The bill, which would require out-of-state owners of the power plant to pay into the account, assumes that there is no future for Colstrip outside of coal and would penalize power plant owners for shutting down, said Anne Hedges, Executive Director of the Montana Environmental Information Center.
“Colstrip has transmission capabilities that are the envy of every town in the West. You get help paying down your mortgage, but are you going to stay in that house? Wouldn’t it be better to have a job?” she said.
Hedges said the funds Ankney is talking about could be better invested in using those transmission lines to support renewable energy projects like NextEra Energy Resources windfarm that is scheduled to be constructed outside Colstrip this year, creating new jobs.
Another opportunity would be to invest in cleaning up the current plant. A study done by the Northern Plains Resource Council— a conservation and agriculture group based in Billings—showed that environmental cleanup of the toxic coal ash left behind from the plant, could be started before the plant closes and could create over 600 jobs.
Hedges added the bill will be hard to implement because it does not give enough direction for how the money will be dispersed. As it is written, it would be up to the Department of Environmental Quality (DEQ) to disseminate the funds.
“DEQ is not set up to do that, it’s not their job,” Hedges said.
The other bill, SB 87, would allow the town to assume control of the system that pumps water from the Yellowstone River to the plant and the town.
“We got to keep that water flowing,” said Ankney, who oversaw a hearing about the bill and others relating to the future of coal in Montana, including a resolution introduced by Senator Jason Small to ask Congress for funding to institute carbon capture technologies at the Colstrip Power plant, on the 18th.
Martenssaid that “the cost associated with pumping the water and maintain[ing] the system are much higher than the city can afford.”
During the hearing, Martens stood in favor of the bill, along with many others including Mayor of Colstrip John Williams.
The pumps used by the power plant are huge and pump enough water to supply the generating units and supply Colstrip, much more than the town of a little over 2,000 needs. Hedges, of MEIC—who opposed the bill in hearing— said that before purchasing the pumps, a study should be done to gauge how much water the town truly needs, which may show a possibility for a cheaper alternative, something that NextEra Energy Resources, the company building what will be Montana’s largest windfarm just outside of Colstrip, has offered $100,00 for.

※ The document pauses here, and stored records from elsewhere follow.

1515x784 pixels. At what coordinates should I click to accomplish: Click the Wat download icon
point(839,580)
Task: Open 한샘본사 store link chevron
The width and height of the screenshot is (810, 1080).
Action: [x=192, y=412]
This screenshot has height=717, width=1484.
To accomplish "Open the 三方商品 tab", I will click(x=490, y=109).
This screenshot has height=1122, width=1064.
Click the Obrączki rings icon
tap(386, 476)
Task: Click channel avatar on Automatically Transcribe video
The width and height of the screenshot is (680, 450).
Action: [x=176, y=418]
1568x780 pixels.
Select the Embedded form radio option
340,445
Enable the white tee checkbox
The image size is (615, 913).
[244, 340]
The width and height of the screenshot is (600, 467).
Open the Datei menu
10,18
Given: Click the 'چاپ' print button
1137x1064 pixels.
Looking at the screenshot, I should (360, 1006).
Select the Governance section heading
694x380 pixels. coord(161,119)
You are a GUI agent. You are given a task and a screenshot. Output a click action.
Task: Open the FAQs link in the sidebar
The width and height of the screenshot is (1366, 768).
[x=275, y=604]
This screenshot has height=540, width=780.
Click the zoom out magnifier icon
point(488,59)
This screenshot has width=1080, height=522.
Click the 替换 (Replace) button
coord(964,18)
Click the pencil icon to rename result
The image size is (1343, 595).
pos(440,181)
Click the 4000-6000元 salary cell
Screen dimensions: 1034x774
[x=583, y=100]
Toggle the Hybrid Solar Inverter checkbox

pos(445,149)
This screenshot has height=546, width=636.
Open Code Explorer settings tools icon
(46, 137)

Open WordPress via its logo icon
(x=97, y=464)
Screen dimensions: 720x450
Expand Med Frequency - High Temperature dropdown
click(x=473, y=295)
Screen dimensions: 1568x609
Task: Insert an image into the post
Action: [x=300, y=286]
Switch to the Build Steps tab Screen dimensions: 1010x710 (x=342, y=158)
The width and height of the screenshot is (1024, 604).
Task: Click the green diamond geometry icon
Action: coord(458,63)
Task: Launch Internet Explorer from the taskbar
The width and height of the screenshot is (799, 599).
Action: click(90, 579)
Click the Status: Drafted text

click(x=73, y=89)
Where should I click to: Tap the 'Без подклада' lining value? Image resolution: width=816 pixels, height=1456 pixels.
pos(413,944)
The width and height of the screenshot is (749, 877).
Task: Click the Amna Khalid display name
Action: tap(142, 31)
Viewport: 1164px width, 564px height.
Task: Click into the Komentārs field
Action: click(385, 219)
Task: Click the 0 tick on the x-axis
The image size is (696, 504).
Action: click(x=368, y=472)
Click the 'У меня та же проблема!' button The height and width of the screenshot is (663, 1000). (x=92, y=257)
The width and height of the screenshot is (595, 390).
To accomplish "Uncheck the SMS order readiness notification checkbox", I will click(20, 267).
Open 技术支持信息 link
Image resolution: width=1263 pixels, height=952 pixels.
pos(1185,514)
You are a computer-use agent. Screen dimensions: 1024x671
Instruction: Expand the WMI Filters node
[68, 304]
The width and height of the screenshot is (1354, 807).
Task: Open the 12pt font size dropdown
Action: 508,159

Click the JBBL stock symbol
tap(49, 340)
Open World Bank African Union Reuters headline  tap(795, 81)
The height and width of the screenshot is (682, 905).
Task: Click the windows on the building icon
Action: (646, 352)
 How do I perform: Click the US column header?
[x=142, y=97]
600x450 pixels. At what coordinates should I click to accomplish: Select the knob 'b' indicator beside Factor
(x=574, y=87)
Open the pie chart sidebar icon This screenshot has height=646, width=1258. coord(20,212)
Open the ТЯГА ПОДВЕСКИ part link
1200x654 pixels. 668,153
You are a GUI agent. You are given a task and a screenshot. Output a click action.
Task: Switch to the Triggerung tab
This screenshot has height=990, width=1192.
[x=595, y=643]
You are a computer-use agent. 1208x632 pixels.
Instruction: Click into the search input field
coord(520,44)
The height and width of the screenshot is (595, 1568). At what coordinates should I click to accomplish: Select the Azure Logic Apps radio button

“I agree with Senator Ankney that there is a real water problem in Colstrip, but this bill really puts the cart before the horse,” she said.
The plant is co-owned by six companies, Avista, Puget Sound Energy, Portland General Electric, Talen Energy, Pacificorp and Northwestern Energy. Three of those owners—Avista, Puget Sound Energy and Pacificorp— will stop using the plant by 2027, a fourth—Oregon based Portland General Electric—will have to exit Colstrip by 2030 due to a state law requiring an end to the use of coal for energy.
Four of the owners, Portland General Electric, Avista, Pacificorp and Puget Sound Energy, stood in opposition to SB 87 during the hearing. Tom Ebzery, a lawyer representing PGE and Avista, said the bill was “unnecessary, unworkable, unattainable and unreasonable” in his testimony.
On Tuesday, the Senate passed SB 87 on a third reading, with 43 Senators voting in support. The bill will now move to the House.
Although these bills plan for a day when the plant goes dark, Ankney hopes that day will not come.
“It’s what I do, I try to get somebody interested in it. It’s not going to be like it was and it’ll probably only be one unit, maybe. But I think there’s still some interest and, you know, never give up, right?” he said.
Pete Zimmerman is a freelance reporter and a graduate student at the University of Montana School of Journalism. In a former life, he worked as a wilderness guide in Southeast Alaska.